== Exercise input ==
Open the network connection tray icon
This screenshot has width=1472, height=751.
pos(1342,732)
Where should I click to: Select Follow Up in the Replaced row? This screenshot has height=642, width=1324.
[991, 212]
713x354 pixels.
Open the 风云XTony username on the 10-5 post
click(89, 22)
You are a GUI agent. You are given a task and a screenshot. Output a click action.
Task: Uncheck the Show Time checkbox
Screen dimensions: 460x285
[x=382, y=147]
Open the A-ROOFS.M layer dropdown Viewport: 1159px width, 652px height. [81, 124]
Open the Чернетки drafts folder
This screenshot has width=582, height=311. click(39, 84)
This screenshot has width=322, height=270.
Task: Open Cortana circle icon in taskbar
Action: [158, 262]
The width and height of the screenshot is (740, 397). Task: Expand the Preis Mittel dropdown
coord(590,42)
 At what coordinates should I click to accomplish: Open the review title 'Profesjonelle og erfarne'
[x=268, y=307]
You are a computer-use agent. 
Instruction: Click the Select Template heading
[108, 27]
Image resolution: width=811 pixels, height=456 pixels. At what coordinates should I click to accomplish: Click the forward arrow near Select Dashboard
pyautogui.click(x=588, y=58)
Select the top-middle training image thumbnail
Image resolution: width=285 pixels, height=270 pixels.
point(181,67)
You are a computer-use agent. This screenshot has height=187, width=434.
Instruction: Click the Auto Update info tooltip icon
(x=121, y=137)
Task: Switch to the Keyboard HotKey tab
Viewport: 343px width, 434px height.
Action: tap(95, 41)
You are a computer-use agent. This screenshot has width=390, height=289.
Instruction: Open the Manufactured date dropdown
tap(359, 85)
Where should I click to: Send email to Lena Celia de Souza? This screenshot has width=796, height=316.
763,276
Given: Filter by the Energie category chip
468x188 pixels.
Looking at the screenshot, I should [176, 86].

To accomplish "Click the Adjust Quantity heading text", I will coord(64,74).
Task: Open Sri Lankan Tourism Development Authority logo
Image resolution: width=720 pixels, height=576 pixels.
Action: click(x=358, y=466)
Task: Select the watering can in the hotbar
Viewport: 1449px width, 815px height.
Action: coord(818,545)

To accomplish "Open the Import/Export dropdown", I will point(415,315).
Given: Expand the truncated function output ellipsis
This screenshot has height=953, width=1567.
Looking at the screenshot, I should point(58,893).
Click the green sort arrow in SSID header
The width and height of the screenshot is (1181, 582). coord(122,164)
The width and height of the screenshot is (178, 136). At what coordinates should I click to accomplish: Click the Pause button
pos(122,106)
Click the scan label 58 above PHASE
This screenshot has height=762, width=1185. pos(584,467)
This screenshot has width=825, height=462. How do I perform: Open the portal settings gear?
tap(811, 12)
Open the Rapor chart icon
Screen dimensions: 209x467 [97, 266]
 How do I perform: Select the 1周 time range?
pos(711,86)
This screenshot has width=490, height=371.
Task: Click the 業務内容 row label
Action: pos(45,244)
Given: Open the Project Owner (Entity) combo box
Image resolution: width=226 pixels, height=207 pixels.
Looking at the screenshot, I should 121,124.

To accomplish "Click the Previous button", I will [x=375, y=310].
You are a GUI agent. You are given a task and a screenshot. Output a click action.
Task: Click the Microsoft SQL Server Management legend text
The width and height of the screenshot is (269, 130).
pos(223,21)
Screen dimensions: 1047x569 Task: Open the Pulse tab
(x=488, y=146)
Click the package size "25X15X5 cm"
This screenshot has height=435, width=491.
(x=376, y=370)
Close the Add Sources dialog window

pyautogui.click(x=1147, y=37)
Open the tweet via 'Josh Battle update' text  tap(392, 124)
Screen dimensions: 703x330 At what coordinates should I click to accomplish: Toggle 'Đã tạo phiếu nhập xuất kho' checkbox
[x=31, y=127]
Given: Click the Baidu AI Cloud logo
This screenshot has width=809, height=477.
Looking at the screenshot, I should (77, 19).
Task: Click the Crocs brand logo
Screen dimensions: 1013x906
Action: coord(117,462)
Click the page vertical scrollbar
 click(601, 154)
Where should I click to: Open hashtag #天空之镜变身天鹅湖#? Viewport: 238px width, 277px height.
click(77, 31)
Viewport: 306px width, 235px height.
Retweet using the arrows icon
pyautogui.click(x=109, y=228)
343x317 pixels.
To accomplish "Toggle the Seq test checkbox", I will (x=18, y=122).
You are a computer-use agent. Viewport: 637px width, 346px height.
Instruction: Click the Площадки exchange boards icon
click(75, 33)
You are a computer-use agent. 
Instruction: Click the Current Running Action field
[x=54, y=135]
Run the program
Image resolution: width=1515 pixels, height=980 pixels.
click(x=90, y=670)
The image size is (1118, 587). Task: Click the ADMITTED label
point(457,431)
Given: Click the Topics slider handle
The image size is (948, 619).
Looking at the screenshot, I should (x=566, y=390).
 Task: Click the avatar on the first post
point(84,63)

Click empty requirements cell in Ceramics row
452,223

== What you are asked to do ==
Which lines of the material contain the string "computer"? List each of them.

== Your solution ==
You are a computer-use agent. 
You are a computer-use agent. This screenshot has height=187, width=434.
You are a computer-use agent. This screenshot has width=390, height=289.
You are a computer-use agent. Viewport: 637px width, 346px height.
You are a computer-use agent. 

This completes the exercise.